Wider Implementation Proposals
Meanwhile, the government has opened a two-and-a-half-month public review on its proposals to expand the use of biometric scanning systems. Policing minister the relevant minister has described the tool as the “most significant advance since DNA matching”.
Expert and Oversight Concerns
Abimbola Johnson, head of the independent scrutiny and oversight board for the police race action plan, said: “We observed very little consideration in equality strategy sessions of the technology deployment even with obvious cross-over with the plan’s concerns.
“These revelations show yet again that the pledges to combat discrimination the police has made through the race action plan are failing to be integrated into broader operations. Independent assessments have warned that new technologies are being implemented in a context where ethnic inequalities, inadequate oversight and poor data collection already persist.

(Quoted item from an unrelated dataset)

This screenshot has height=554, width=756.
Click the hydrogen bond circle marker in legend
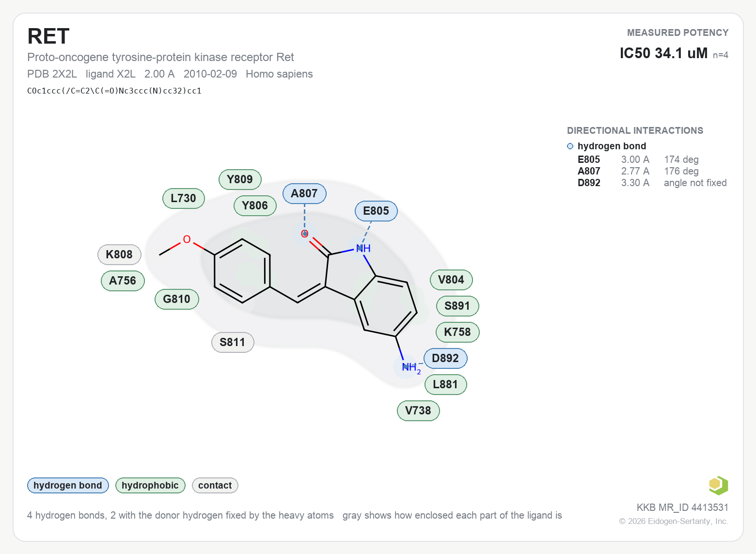570,146
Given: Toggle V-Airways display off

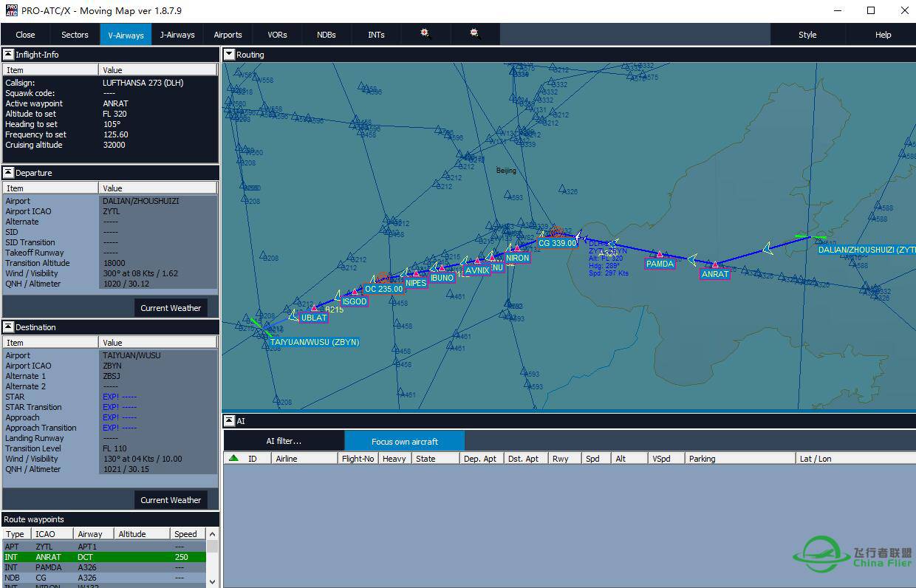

“All deployment of this technology must meet rigorous official guidelines, be subject to external review, and prove it diminishes rather than exacerbates ethnic bias.”
Home Office Response
A government representative stated: “The Home Office takes the findings of the report seriously and we have implemented changes. A new algorithm has been independently tested and procured, which has demonstrated no measurable discrimination. It will be trialled early next year and will be undergo further assessment.
“The foremost aim is ensuring public safety. This revolutionary tool will support officers to put criminals and rapists behind bars. There is human involvement in every step of the process and no further action would be taken without specialist personnel carefully reviewing the output.”